En somme, un taux de redevance entre 3,75% et 5,25%, selon la taille de la pharmacie, serait raisonnable et représentatif de la valeur des services fournis par PJC, selon la Cour. Puisque le taux moyen de 4% payé par Quesnel se situe à l’intérieur de cette marge, les redevances qu’il a payées sont représentatives de la juste valeur marchande de la contrepartie reçue de PJC. La Cour déclare que la clause de redevance en litige est conforme à l’article 49 du Code, et donc valide.

Commentaires

En plus de confirmer la validité des clauses de redevance dans les conventions de franchise et de bannière dans le secteur de la pharmacie, cette affaire donne des indices intéressants sur la façon dont un franchiseur peut faire la preuve, par le biais d’expertises, que les redevances réclamées correspondent à la juste valeur marchande des biens et services fournis au franchisé.

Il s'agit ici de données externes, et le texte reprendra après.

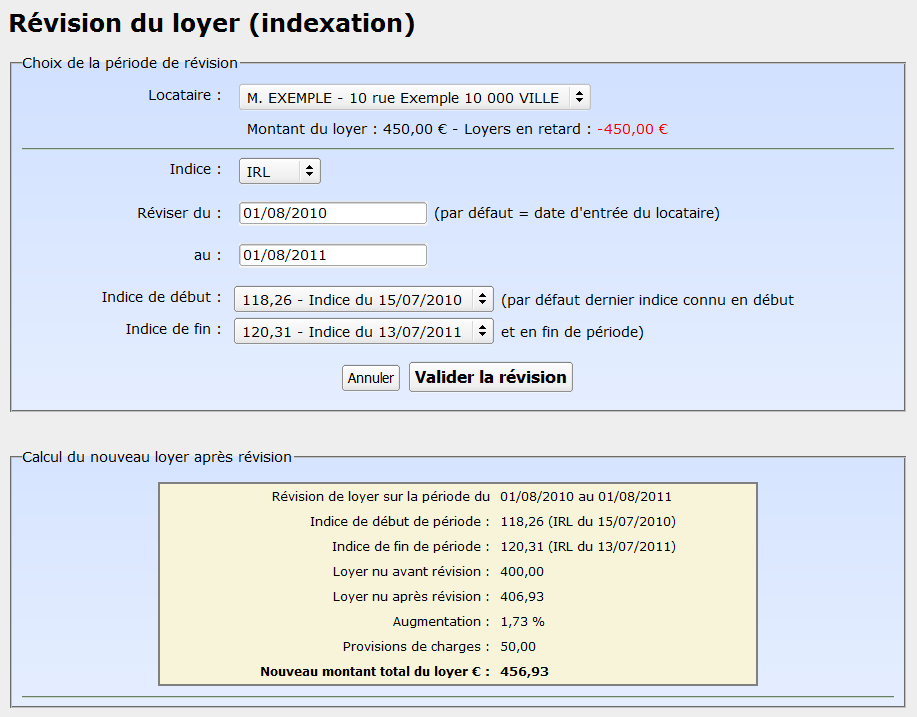
Task: Click Valider la révision button
Action: [490, 378]
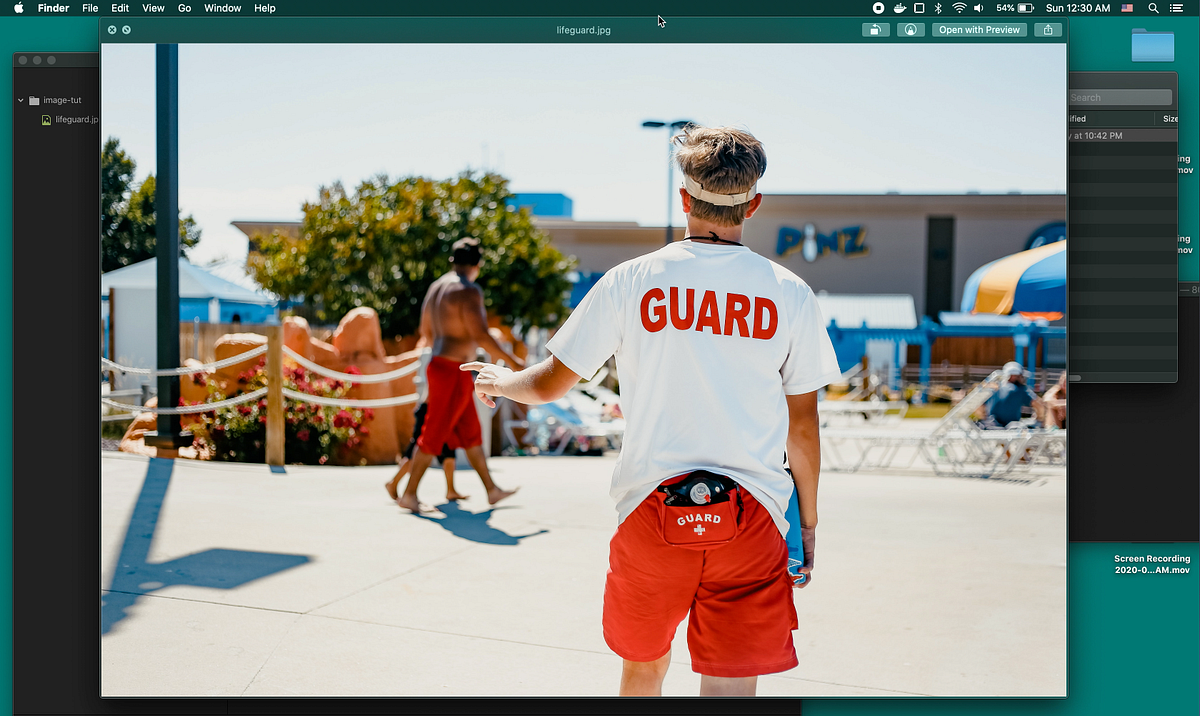The width and height of the screenshot is (1200, 716).
Task: Rotate the lifeguard.jpg image left
Action: [x=875, y=29]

Par ailleurs, on ne peut passer sous silence l’influence que le jugement Quesnel pourrait avoir sur les procédures déposées dans un autre dossier par une association de franchisés Jean Coutu : Sopropharm. Dans cet autre dossier, Sopropharm demande l’autorisation d’intenter une action collective contre PJC sur la base d’une contravention à l’article 49 du Code. À suivre.